Review / ‘Home Again’ (M) ***

IT grieves me to tell readers that the most appropriate short evaluation for this romantic, Hollywood-insider, little family movie is “vapid”.

Reese Witherspoon plays Alice, daughter of an Oscar-winning movie-director and his widow Lillian (the luminous Candice Bergen). With her two kids, Alice has fled New York from her marriage with Austen (Michael Sheen) to her family’s Hollywood home where she’s about to celebrate her 40th birthday with the girls at a booze-a-thon.

In the same bar are three young men feeling good about the success of their short film. Writer George (Jon Rudnitsky) and star Teddy (Nat Wolff) are wondering where to live after eviction from their motel. One look at Alice leaves director Harry (Pico Alexander) smitten beyond redemption.

Harry comes on to Alice. Lillian suggests that Alice invite the three to crash in the vacant guest house.

Alice’s sweet nature coupled with her inability to stand up and say “No!” when anybody asks her to do a menial favour, makes us yearn for her, having already demonstrated a measure of mettle by leaving Austen, now to stand up for herself. But no, writer/director Hallie Meyers-Shyer isn’t ready to let that happen yet.

Instead, she brings Austen to LA yearning to see his three women. Austen’s arrival is the film’s first real tense moment. Alice and Harry come home from eating out and are heading for the bed they’ve been sharing for several nights.

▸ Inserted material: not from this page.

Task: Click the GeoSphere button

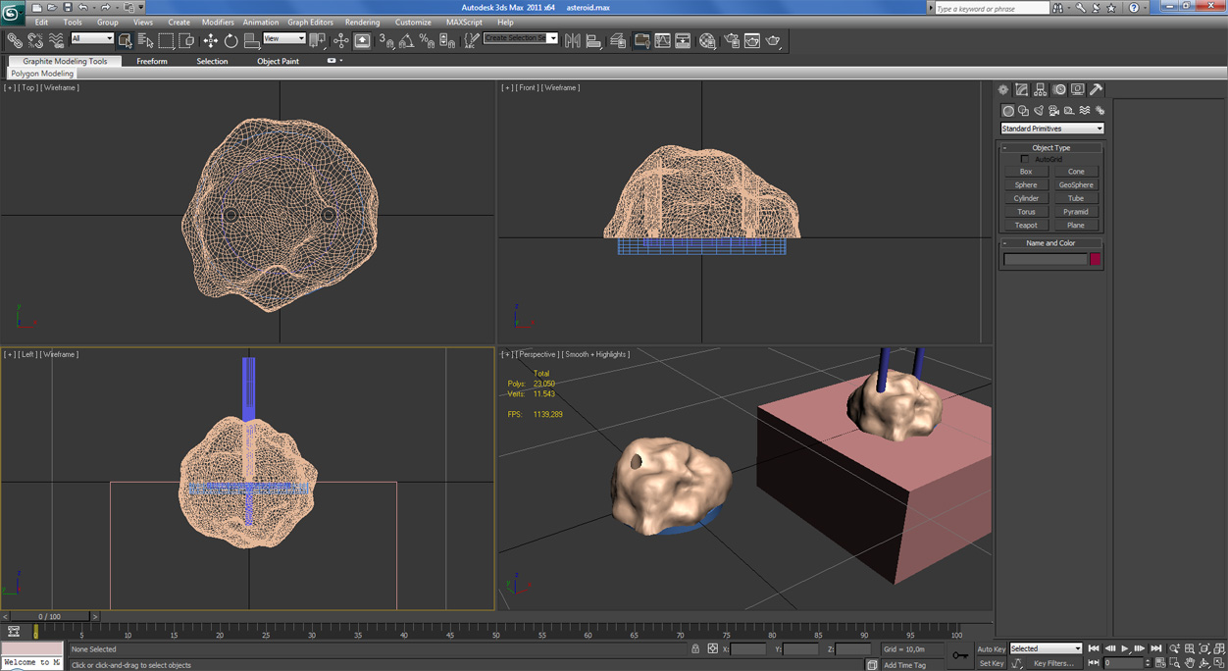Action: 1076,184
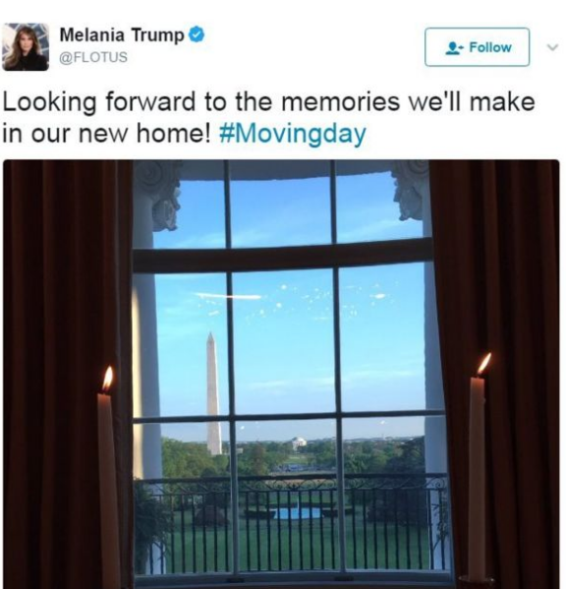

Alice breaks free of her complaisant mould when she learns that the first client of her new interior decorating business has also engaged somebody else to do the same job. But even when Alice, Austen, their kids, the three young men and Lillian gather at the dinner table to celebrate the play that the older daughter has written for the school drama festival, it’s a sweet moment on which to roll closing credits but, like I said at the beginning – vapid.

“Home Again” offers nothing unkind. But its lack of bite, while doing it no harm, does it no favours.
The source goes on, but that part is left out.